**Material provided:**
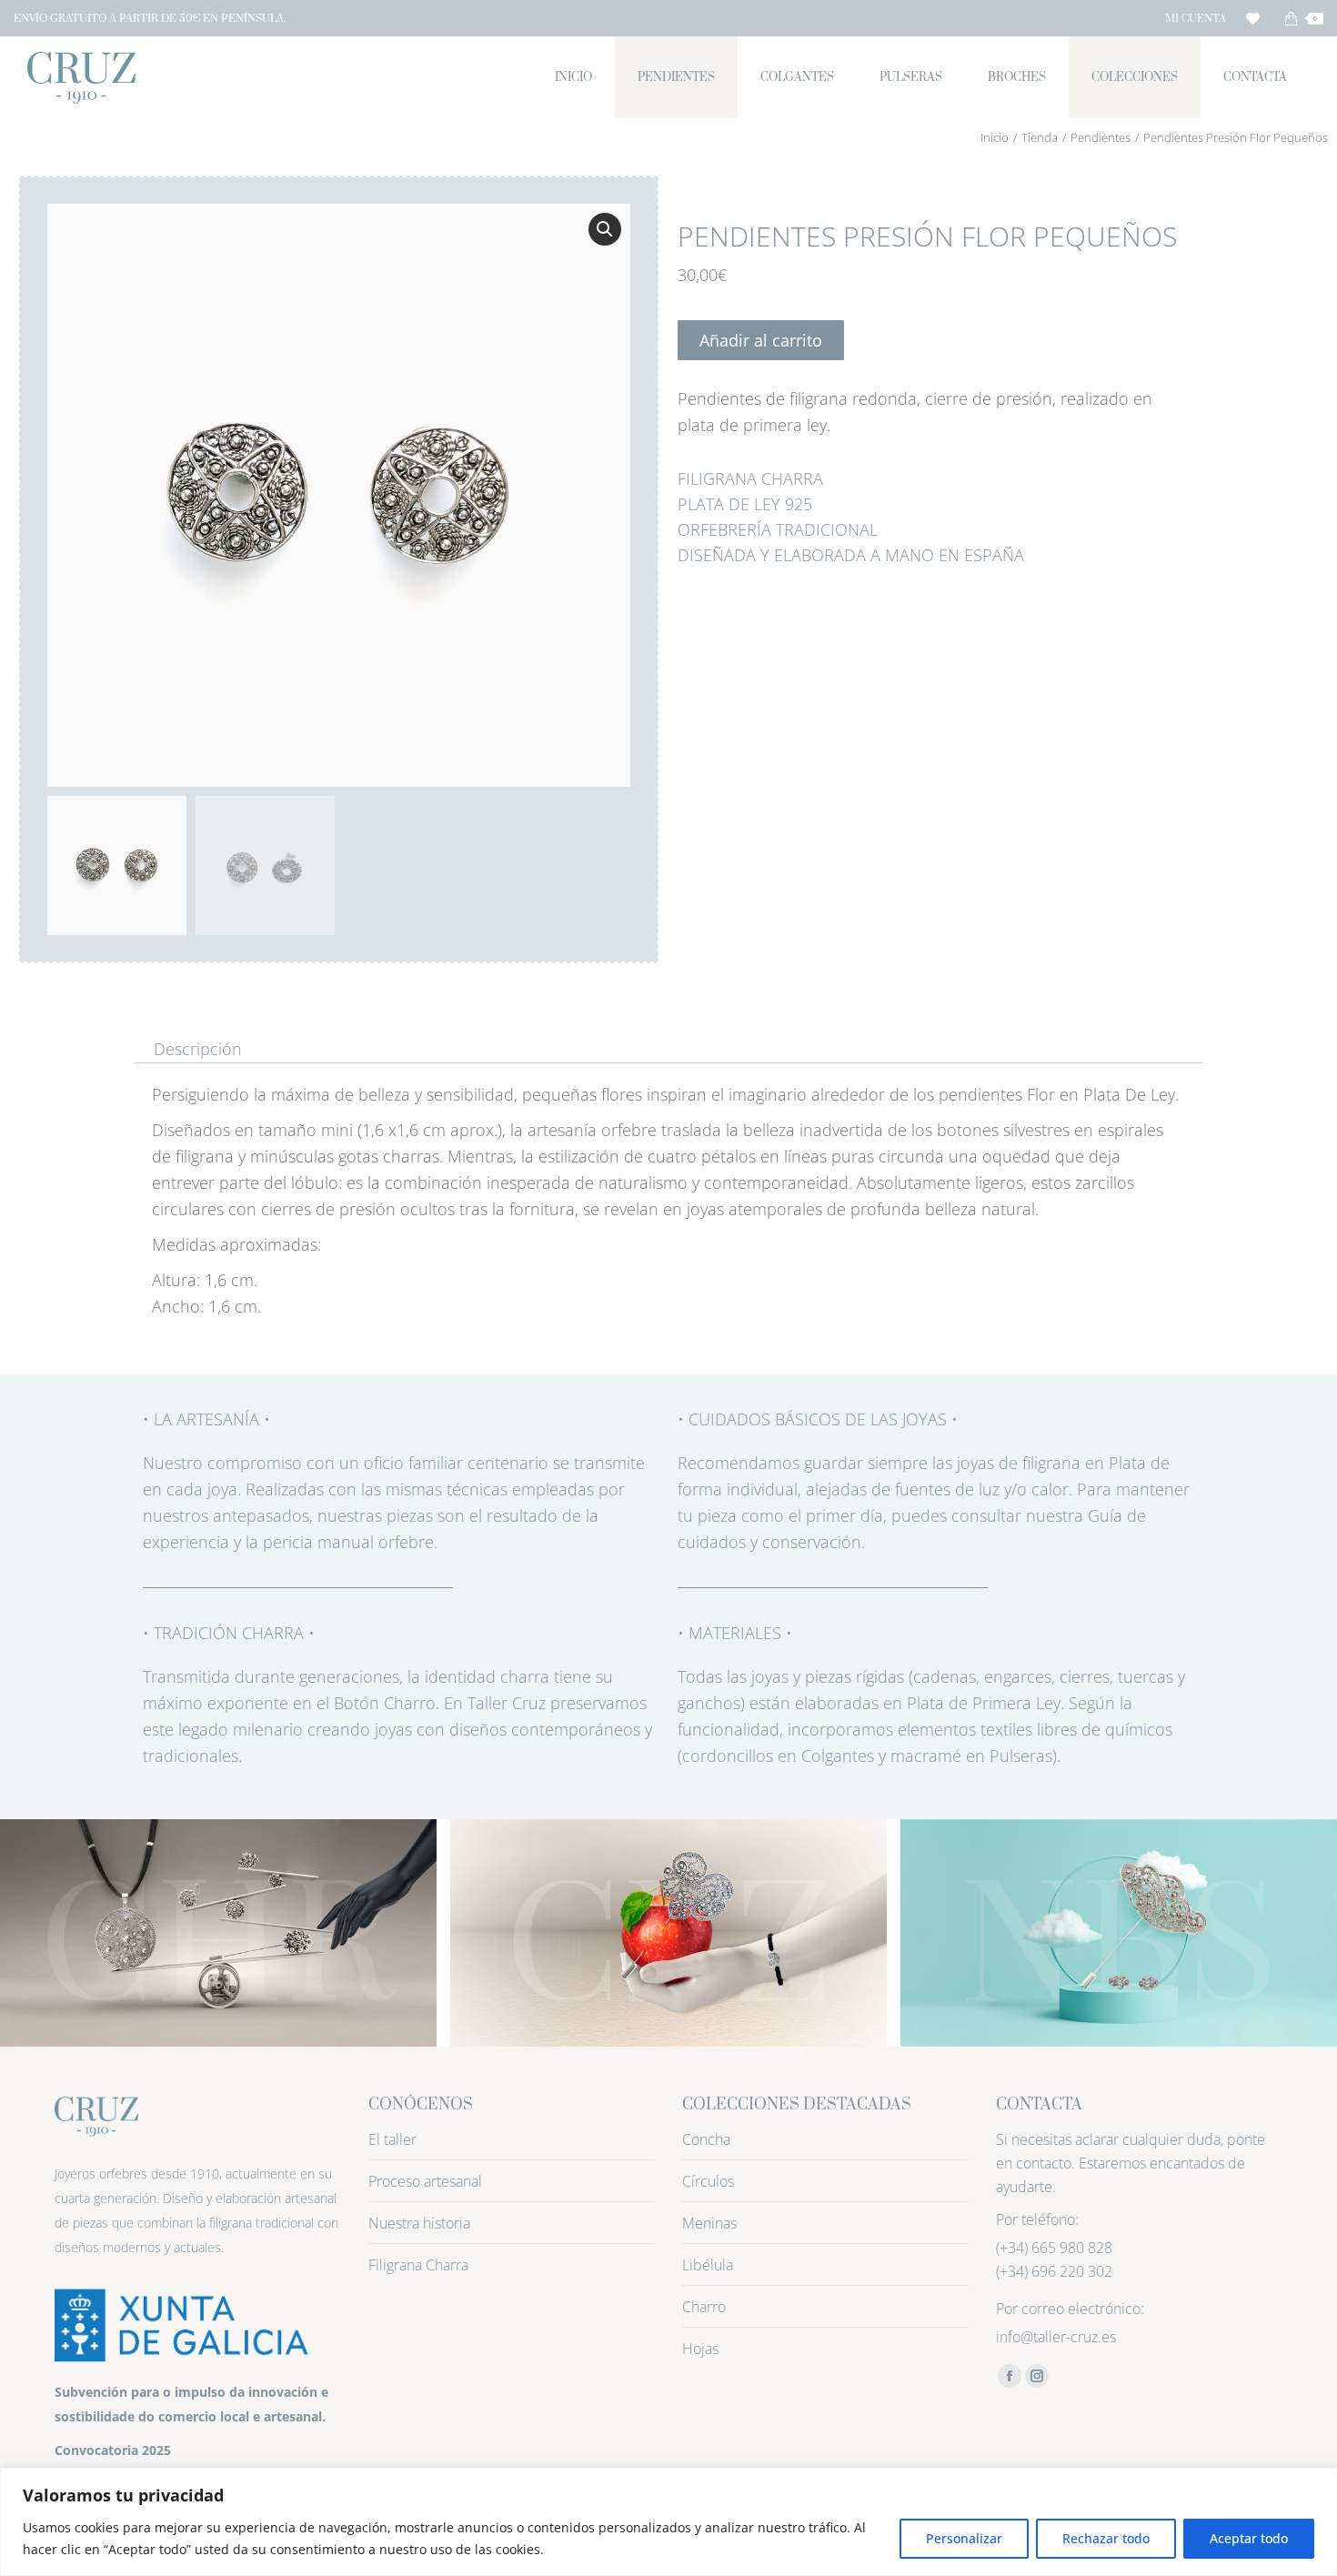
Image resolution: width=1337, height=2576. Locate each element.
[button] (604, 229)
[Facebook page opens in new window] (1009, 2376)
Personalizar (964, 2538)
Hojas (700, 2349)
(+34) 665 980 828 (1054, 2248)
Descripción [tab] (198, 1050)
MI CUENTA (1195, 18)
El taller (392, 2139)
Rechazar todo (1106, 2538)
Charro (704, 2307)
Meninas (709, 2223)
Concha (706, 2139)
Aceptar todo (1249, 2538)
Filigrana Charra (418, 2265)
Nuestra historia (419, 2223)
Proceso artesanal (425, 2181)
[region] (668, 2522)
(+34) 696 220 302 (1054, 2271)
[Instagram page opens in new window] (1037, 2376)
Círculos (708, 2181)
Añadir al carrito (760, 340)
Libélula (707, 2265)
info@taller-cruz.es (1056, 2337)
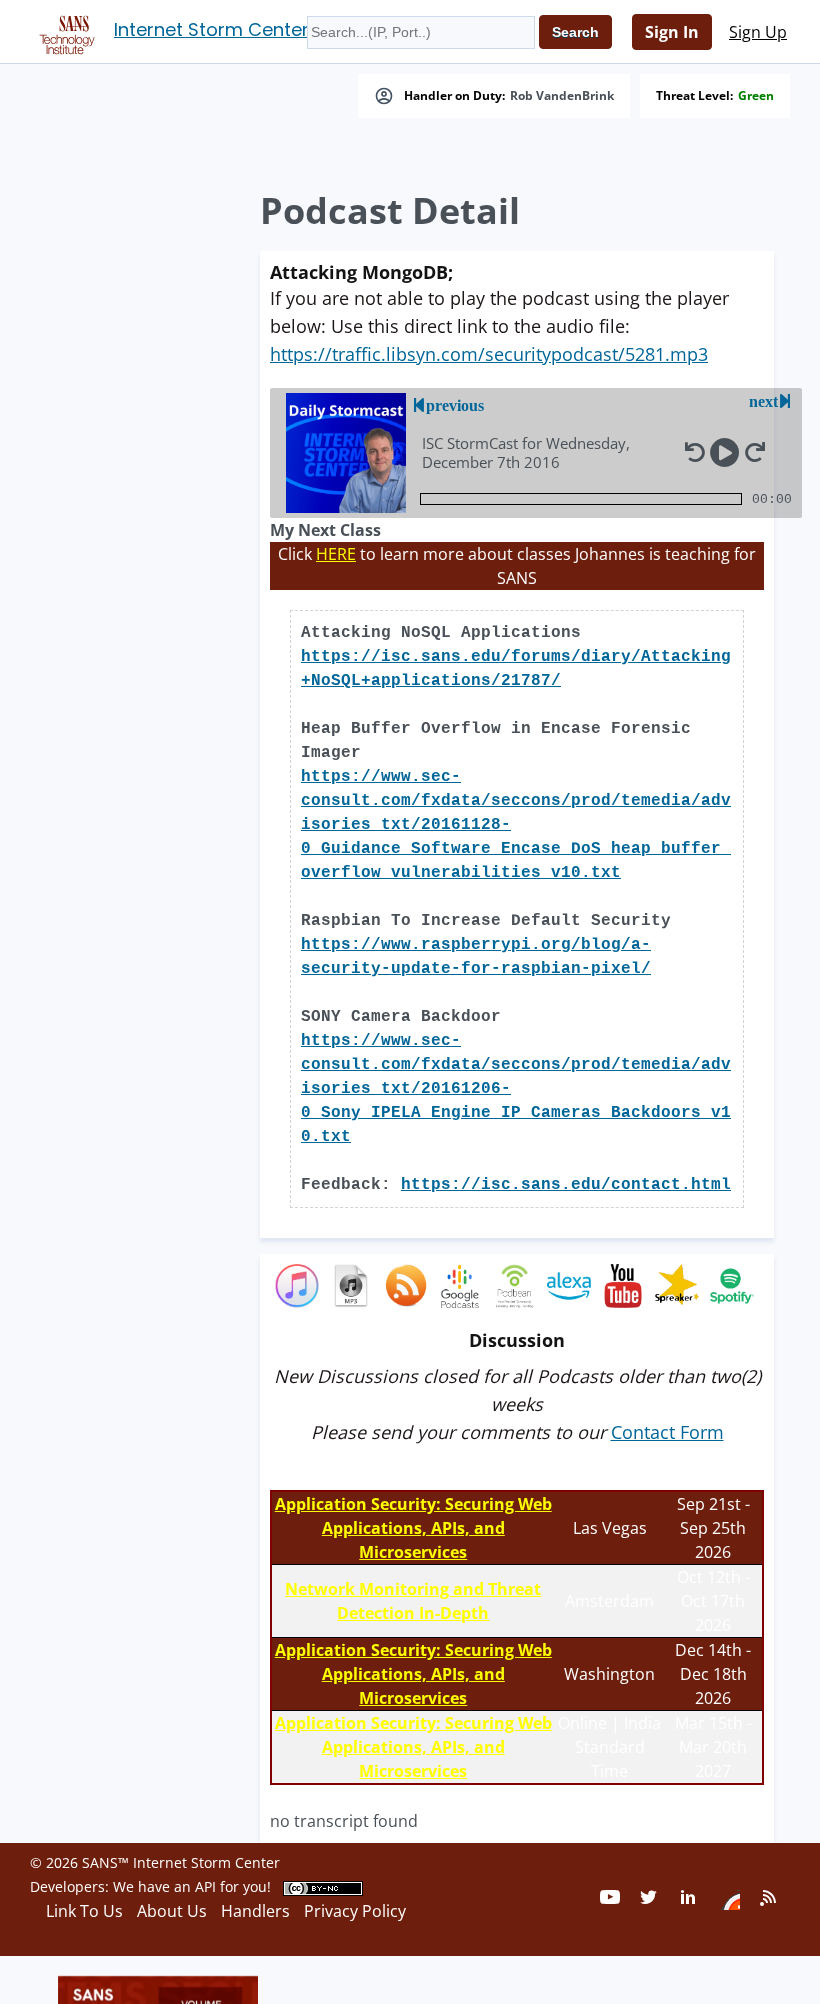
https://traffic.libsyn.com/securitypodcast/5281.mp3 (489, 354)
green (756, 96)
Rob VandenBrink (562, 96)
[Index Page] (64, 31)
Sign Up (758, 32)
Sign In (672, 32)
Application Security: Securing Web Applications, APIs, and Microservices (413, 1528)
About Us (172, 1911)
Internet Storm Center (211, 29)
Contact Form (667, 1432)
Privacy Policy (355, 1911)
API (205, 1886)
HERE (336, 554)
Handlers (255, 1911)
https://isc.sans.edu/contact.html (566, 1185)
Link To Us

**Exercise objective:** Reproduce the lines of the entries above from the one with "Descripción [tab] (198, 1050)" to the one with "(+34) 696 220 302 (1054, 2271)", both included, exactly and without any other line.

**Answer section:**
Descripción [tab] (198, 1050)
MI CUENTA (1195, 18)
El taller (392, 2139)
Rechazar todo (1106, 2538)
Charro (704, 2307)
Meninas (709, 2223)
Concha (706, 2139)
Aceptar todo (1249, 2538)
Filigrana Charra (418, 2265)
Nuestra historia (419, 2223)
Proceso artesanal (425, 2181)
[region] (668, 2522)
(+34) 696 220 302 (1054, 2271)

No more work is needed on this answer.